Mond darin sich zweie dicht umfangen
hielten, leichte Schuh und schwere Tritte,
die bemooste Vase in der Mitte
überdauert Jahre zwischen Kriegen.

Viel ist hingesunken uns zur Trauer
und das Schöne zeigt die kleinste Dauer.









Dieses Gedicht von Heimito von Doderer steht auf einer Tafel, angebracht am Fuße der Strudlhofstiege im 9. Wiener Bezirk/Alsergrund.





























Die Stiege überwindet einen Höhenunterschied zwischen der Liechtensteinstraße, die auf sie zuführt, und der Strudlhofgasse, die von der Stiege eine Verbindung zur Währinger Straße ist.





























"Die Strudlhofstiege" ist auch der Titel eines Romanes von Heimito von Doderer, 1951 erschienen, der das Leben etlicher Angehöriger des Wiener Bürgertums in den Jahren 1923 bis 1925 beschreibt.





























Ich habe den Roman mehrmals gelesen und dem Hörbuch während meines Krankenhausaufenthaltes bzw. meinen Augenoperationen gelauscht, so dass ich auf dieser Stiege den Protagonisten wie dem Melzer, der Grete Siebenschein, dem René Stangeler oder der Mary K. zu begegnen glaube.

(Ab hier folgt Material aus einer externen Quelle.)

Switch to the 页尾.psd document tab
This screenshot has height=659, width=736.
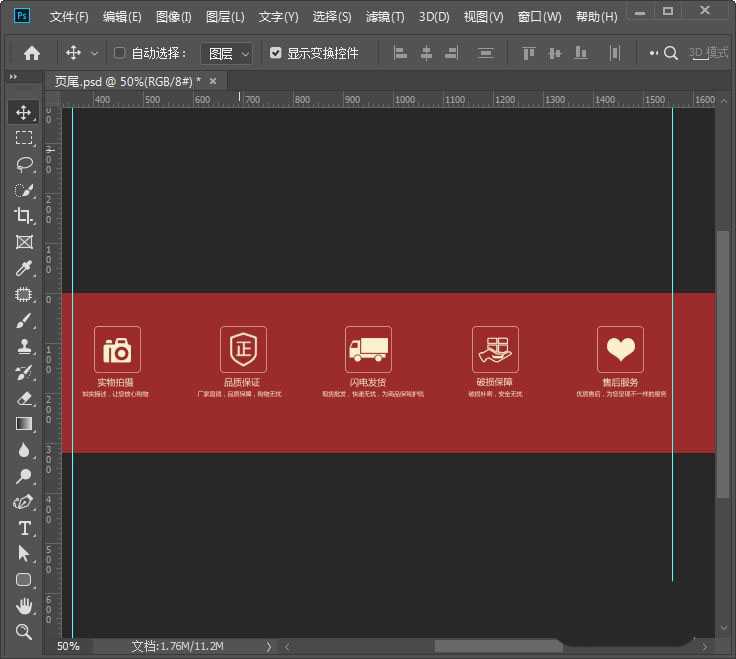[x=127, y=80]
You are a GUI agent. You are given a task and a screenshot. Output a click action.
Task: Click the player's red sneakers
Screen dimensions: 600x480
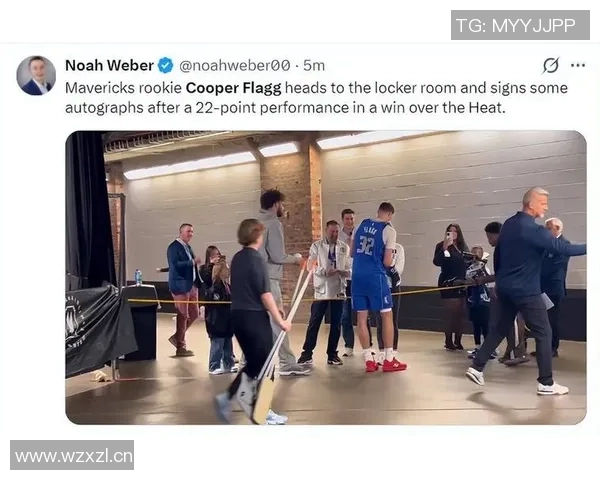coord(386,365)
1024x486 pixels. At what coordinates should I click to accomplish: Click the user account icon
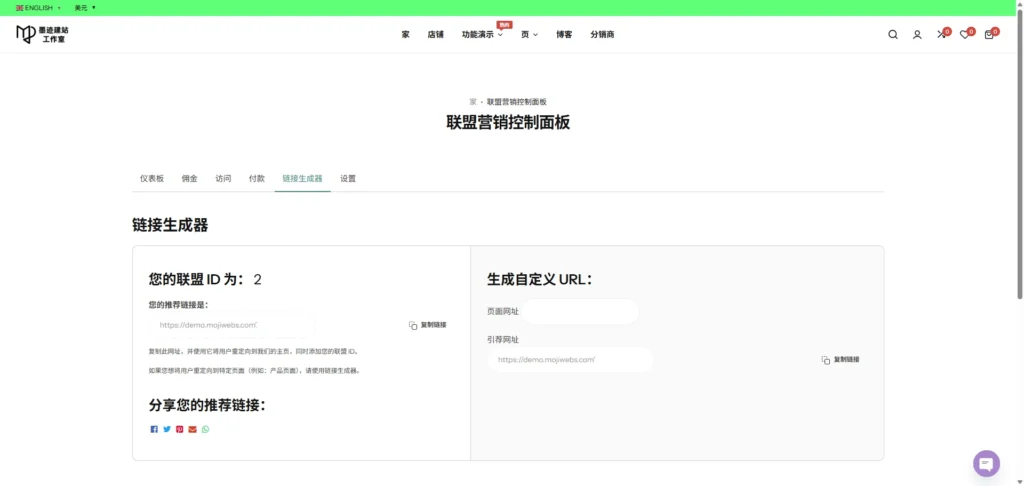tap(917, 35)
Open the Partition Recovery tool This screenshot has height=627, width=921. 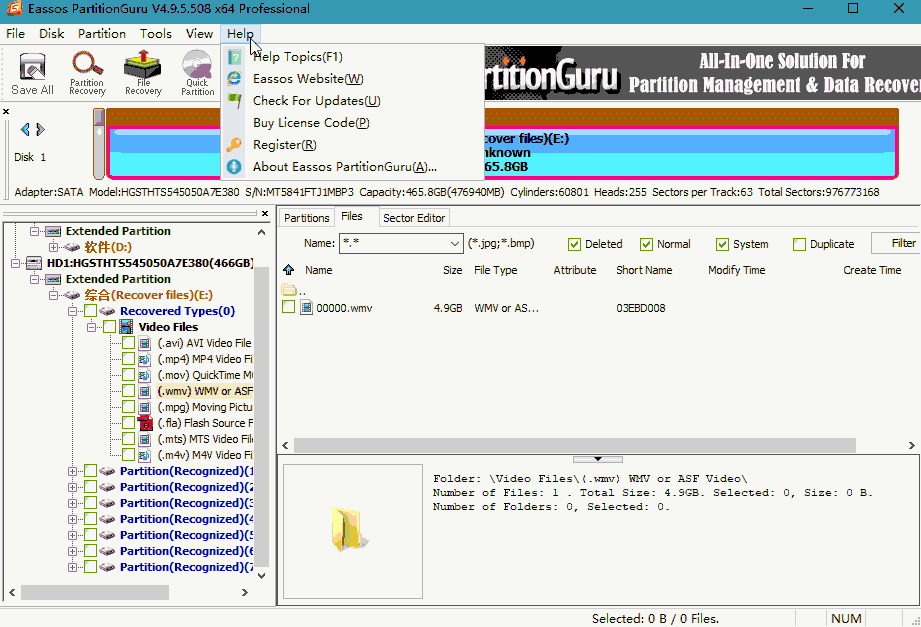coord(87,75)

Ich habe den österreichisch eingefärbten Klang der Sprache Doderers im Ohr und bewege mich auf der Treppe in dem Tempo, in dem sich die Geschichten im Roman entfalten. ( Für die Joggerin in hellblau, die sich während unseres Besuches die Stiege immer wieder auf und ab hetzte, hatte ich so gar kein Verständnis. )





























Man muss sich auf die Strudlhofstiege - Roman wie Treppenbauwerk -  einlassen, um dem Wunderbaren in diesem Hauptwerk der österreichischen Literatur auf die Spur zu kommen.( Das gilt auch für das Gedicht, finde ich.)


Das ist mir bei unserem zweiten Besuch ( vom ersten ist hier zu lesen ) sehr viel mehr gelungen und hat zu einer inneren Ruhe geführt, bevor wir uns wieder dem brausenden Alltag in der Währinger Straße gestellt haben.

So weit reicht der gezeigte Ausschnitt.